描述

HyperScribe(TM) Poly（A）Tailing Kit 使用大肠杆菌Poly（A）聚合酶（E-PAP）进行RNA体外转录的多聚腺苷酸化，转录产物至少添加150个核苷酸poly（A）尾部。聚腺苷酸化在真核生物增加RNA的稳定性中起重要作用，并可提高翻译起始效率。加帽和加尾后的mRNA与未修饰的mRNA相比，在显微注射和转染实验中其稳定性和翻译效率显著提高。

组份和存储

常见问题解答

1. 阳性对照反应

1. 用HyperScribeTM T7 High Yield RNA Synthesis Kit试剂盒转录2μL EGFP对照组模板，不要在转录反应中加入放射性标记的UTP示踪剂。

2. 按照T7 RNA合成试剂盒的中的方法，用DNase I处理转录本。

3. 根据第3部分的方法给转录本加poly(A)尾，但额外加入[α-32P] ATP（任何特异性都可以用）；通过跟踪放射性标签，可以更容易地检测出在终反应中有多少ATP结合到poly(A)尾中；记得在向反应混合液加入E-PAP之前吸取留样，作为无酶反应体系（阴性对照）。

4. 通过TCA沉淀法检测结合的带标记的RNA。
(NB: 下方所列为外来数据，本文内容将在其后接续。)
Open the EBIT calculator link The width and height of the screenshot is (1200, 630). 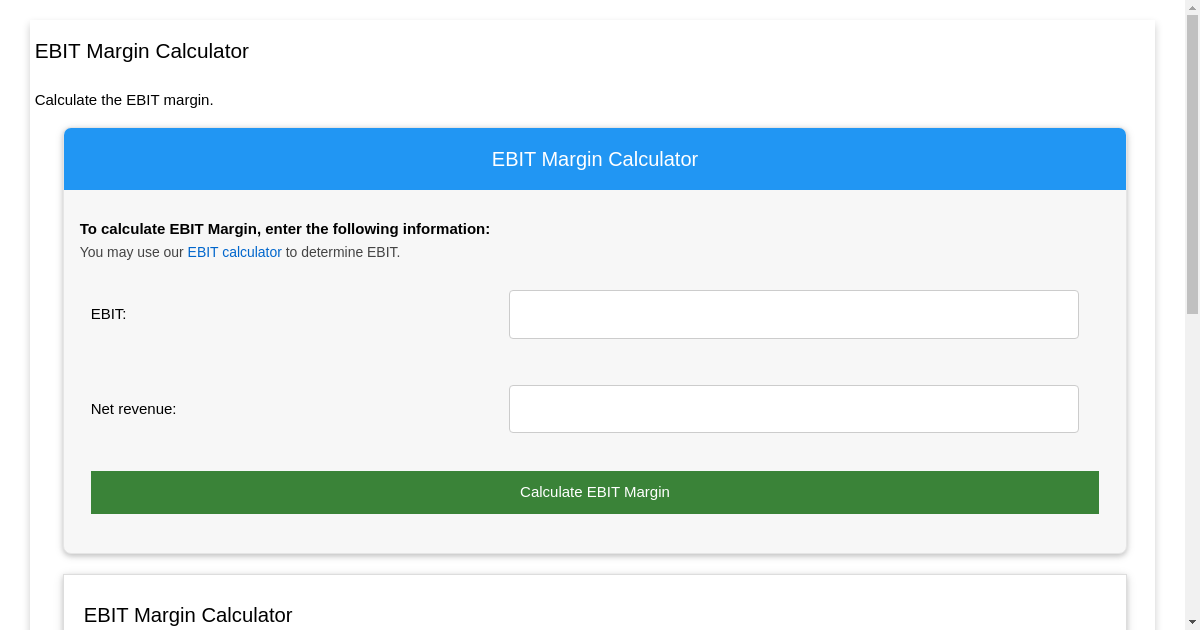[x=234, y=252]
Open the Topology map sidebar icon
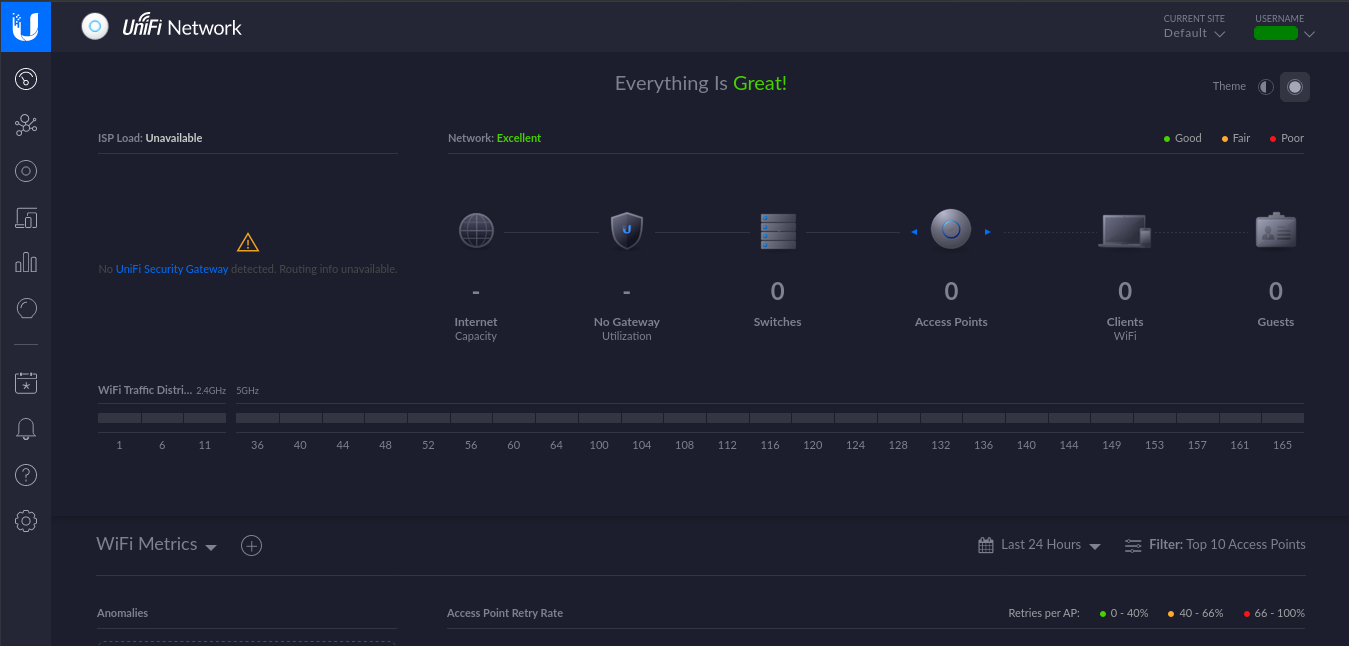The height and width of the screenshot is (646, 1349). 26,125
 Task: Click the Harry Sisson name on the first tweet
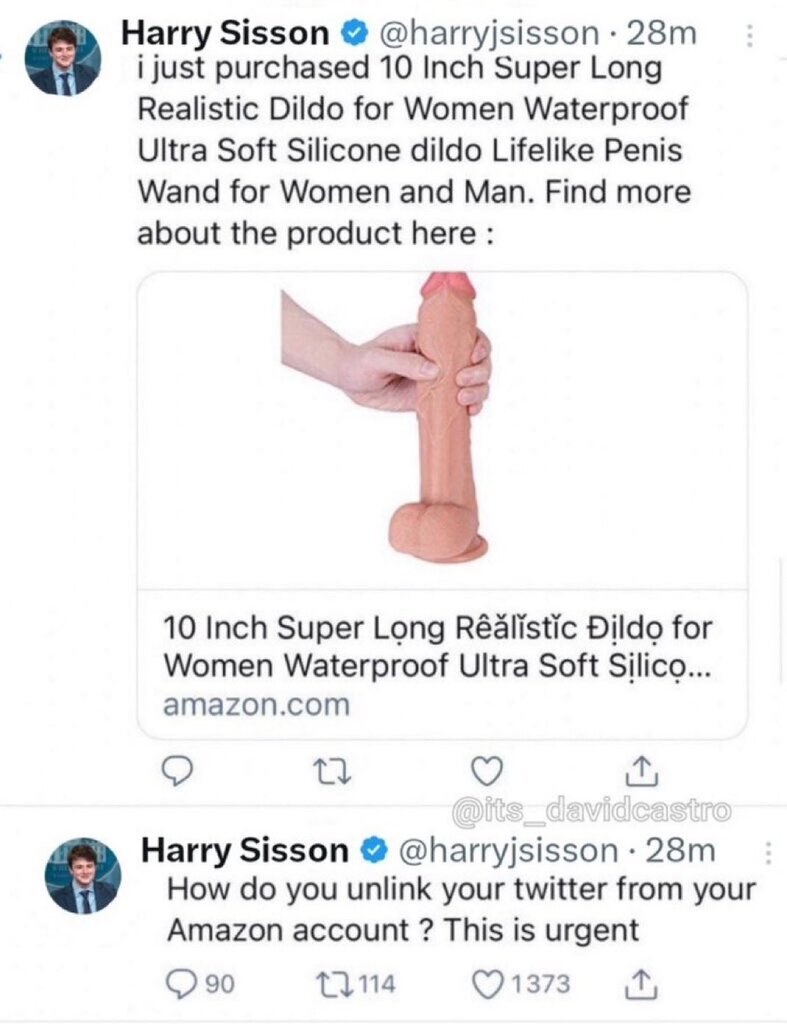point(225,33)
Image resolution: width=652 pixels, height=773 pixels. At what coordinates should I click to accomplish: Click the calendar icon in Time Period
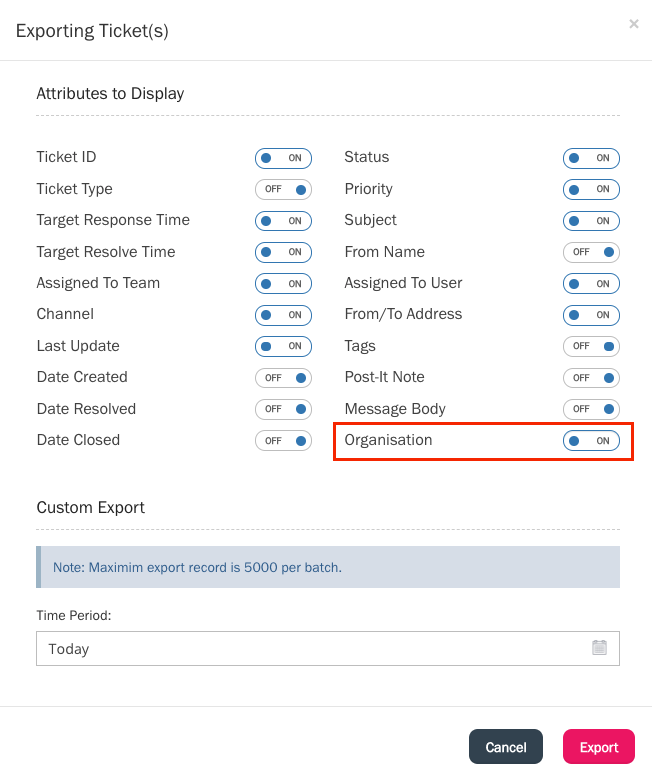[599, 648]
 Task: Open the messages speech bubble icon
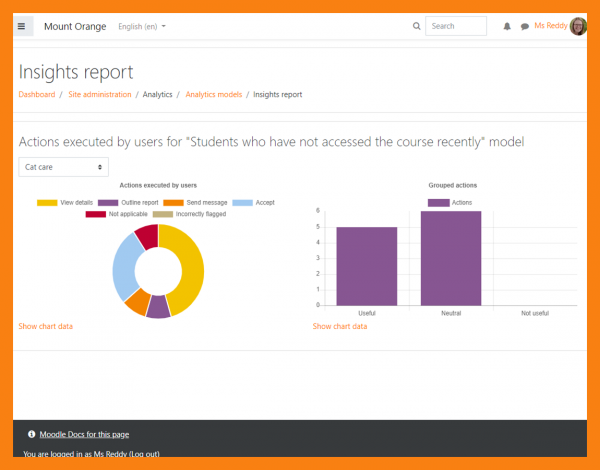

（成功的加尾反应结合至少50%的放射性标签）

5. 取0.5μl的阳性对照反应液及相应的无酶反应液进行电泳（用2.5%的甲醛-琼脂糖凝胶），同时用RNA markers。

（加poly(A)尾的产物其电泳条带应该比无酶反应产物的条带大至少150碱基）

2. 凝胶中无RNA可见

1. 转录反应的问题

参考T7 RNA合成试剂盒（HyperScribeTM T7 High Yield RNA Synthesis Kit）方法的注意事项。

2. RNase污染

用RNaseZap(R) Solution处理所有设备及凝胶盒等，并用RNase-free的管子和试剂。

3. 加尾反应后的产物RNA与未加尾的没有可见的大小区别（在凝胶中）

1. 通过阳性对照反应检查试剂盒的组分

验证阳性对照反应结合了至少50%的放射性标记的ATP。

2.如果阳性对照没问题，但实验组的转录本出现问题

凝胶分辨率不足

如果实验组转录本有几Kb大小，琼脂糖凝胶的分辨率可能不足以分辨尺寸的变化。用标签示踪法检测反应（见下部分）

标签示踪法

如果阳性对照反应的产物比无酶反应产物更大，但实验组不是这样，那么就在加尾反应体系中加入示踪标记，通过TCA沉淀法测量结合的标记。

如果结合的标记少于50%， 但放射性标签的掺入大于背景，增加酶的用量或ATP的浓度可能实现理想长度poly (A)加尾的生成。